色がどういう色に見えているのかはひとりひとり違います、だから色を伝えることはとても難しくて、色名を付けるのも腕の見せ所というところがあります。色はイメージで伝える。これです。
あるトラウザーズ(スラックス)に利休鼠(りきゅうねずみ)という色名を付けました。そもそもこの色は光源や媒体や人の視覚によって様々な色に変化して映ることこそが魅力となる色だと思ったので、誰もが(日本語のわかる人に限られますが)同じようなイメージを浮かべられるような色名を探りました。多分皆さんネットで利休鼠を検索しますよね、いろんな画像が出てきて、ああこんな感じなのね、という共通のイメージが掴めるはずです。それでいいんです。
できたばかりのフェアアイルセーターの色柄サンプルを見て、私が思わず発した「素晴らしい、まるでモネの絵画のようだね」との感嘆の声に相手の社長がニコッと微笑んだので、まんざら自分の思い違いじゃないんだな、と解釈して、この色柄(パターンとカラーリング)に勝手にモネ・ホワイトと名付け、さらに2つの色柄を選んでそれぞれにターナーとルノワールの名を冠しました。これはかなり共感を呼んだようで、気を良くして次冬用に新たな追加色を探して、これにゴッホ・イエローと名付けました。だって、ゴッホといえばイエローでしょ。
モネ・ホワイトなんていうのは私の造語ですが、ゴッホ・イエローという言葉は美術界にはれっきとして存在する言葉らしくて、それくらいゴッホのイエローは特徴的な色なんでしょう。気になって調べてみると、実はゴッホはある種の色弱のひとつで、彼に見える黄色は我々の見る黄色とは少し違う色に見えていたらしい、というのです。ハンディキャプとパーソナリティは、後ろ向きか前向きかの違いでしかないんだ、と思います。
そんな矢先、色のことでとっても悩まれて何度もメールでやり取りした末にアランセーターをご購入いただいたお客様から商品到着のメールが入りました。曰く「私は色弱なので平易な言葉で色の感じを伝えていただいてとても良く理解できました」と感謝されました。色はイメージで伝える。画像だけでは伝わらない、できるだけ言葉にして、ということの大切さを痛感しました。
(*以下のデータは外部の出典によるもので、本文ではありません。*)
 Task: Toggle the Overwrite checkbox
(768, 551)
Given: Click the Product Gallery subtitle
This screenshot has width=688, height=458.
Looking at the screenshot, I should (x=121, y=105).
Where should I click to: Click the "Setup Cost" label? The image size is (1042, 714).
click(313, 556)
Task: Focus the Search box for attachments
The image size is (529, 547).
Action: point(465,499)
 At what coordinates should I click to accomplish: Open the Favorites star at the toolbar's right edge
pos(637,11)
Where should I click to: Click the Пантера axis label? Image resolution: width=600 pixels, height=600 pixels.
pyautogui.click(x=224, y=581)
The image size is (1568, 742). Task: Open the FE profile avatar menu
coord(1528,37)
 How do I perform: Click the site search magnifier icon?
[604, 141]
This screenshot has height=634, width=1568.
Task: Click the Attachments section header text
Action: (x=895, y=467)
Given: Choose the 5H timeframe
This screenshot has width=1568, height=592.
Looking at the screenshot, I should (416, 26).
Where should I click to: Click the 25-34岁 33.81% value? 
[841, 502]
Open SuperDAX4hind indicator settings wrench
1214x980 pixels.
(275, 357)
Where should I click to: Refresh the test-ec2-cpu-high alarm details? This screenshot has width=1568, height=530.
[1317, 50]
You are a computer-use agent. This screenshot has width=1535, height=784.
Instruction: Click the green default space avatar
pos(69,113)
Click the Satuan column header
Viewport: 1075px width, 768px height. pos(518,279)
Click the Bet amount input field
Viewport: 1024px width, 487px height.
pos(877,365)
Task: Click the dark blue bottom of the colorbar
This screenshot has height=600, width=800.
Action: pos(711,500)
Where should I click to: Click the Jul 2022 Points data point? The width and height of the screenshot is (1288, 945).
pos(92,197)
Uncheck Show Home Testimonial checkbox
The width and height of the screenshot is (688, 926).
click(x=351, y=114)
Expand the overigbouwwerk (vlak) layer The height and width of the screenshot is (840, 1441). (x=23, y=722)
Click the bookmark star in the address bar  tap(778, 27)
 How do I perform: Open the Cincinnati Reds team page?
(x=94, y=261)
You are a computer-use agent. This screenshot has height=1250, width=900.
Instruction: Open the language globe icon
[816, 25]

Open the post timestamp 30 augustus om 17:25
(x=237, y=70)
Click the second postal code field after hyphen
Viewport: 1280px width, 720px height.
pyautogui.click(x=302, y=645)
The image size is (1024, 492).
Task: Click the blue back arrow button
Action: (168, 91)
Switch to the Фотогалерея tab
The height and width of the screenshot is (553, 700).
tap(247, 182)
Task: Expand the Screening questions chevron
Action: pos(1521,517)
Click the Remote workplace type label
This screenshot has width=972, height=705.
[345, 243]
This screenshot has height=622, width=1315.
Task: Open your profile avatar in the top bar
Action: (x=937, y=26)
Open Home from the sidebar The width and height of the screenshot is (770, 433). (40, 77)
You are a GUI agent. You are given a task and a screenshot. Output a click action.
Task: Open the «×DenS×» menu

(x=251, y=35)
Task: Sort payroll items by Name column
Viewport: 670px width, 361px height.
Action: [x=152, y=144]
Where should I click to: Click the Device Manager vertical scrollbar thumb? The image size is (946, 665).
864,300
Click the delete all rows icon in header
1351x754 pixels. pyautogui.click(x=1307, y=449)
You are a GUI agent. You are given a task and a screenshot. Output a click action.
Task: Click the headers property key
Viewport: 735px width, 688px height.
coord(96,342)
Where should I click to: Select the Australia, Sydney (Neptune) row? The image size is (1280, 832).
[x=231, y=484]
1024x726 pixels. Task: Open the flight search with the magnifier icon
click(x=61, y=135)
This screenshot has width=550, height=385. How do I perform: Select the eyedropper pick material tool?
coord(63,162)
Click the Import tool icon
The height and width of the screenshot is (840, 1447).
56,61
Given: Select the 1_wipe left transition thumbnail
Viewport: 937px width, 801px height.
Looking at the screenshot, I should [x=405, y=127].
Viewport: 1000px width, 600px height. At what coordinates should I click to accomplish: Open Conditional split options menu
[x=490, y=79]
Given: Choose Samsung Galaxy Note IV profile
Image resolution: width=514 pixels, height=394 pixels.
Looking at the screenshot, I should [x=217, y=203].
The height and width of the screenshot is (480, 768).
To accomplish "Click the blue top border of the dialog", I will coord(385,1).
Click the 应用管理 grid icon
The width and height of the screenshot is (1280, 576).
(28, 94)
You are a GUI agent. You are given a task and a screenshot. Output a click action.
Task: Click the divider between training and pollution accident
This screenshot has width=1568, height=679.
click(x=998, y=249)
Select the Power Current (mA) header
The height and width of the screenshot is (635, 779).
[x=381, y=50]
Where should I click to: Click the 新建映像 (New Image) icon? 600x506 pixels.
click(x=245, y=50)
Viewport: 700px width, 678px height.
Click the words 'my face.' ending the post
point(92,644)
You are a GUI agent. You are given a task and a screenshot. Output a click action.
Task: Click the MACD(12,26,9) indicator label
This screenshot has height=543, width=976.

ちょうどBSテレビでは視覚障害と葛藤する写真家のドラマが進行中です。そのタイトルがTRUE COLORS。んー、どういう意味なのかな。正しい色なんてない、色は色々、人それぞれに見えてる色は違うのだから、あるのはただ真実の色(true color)だけ、ということなんじゃないか、と思うのだけど。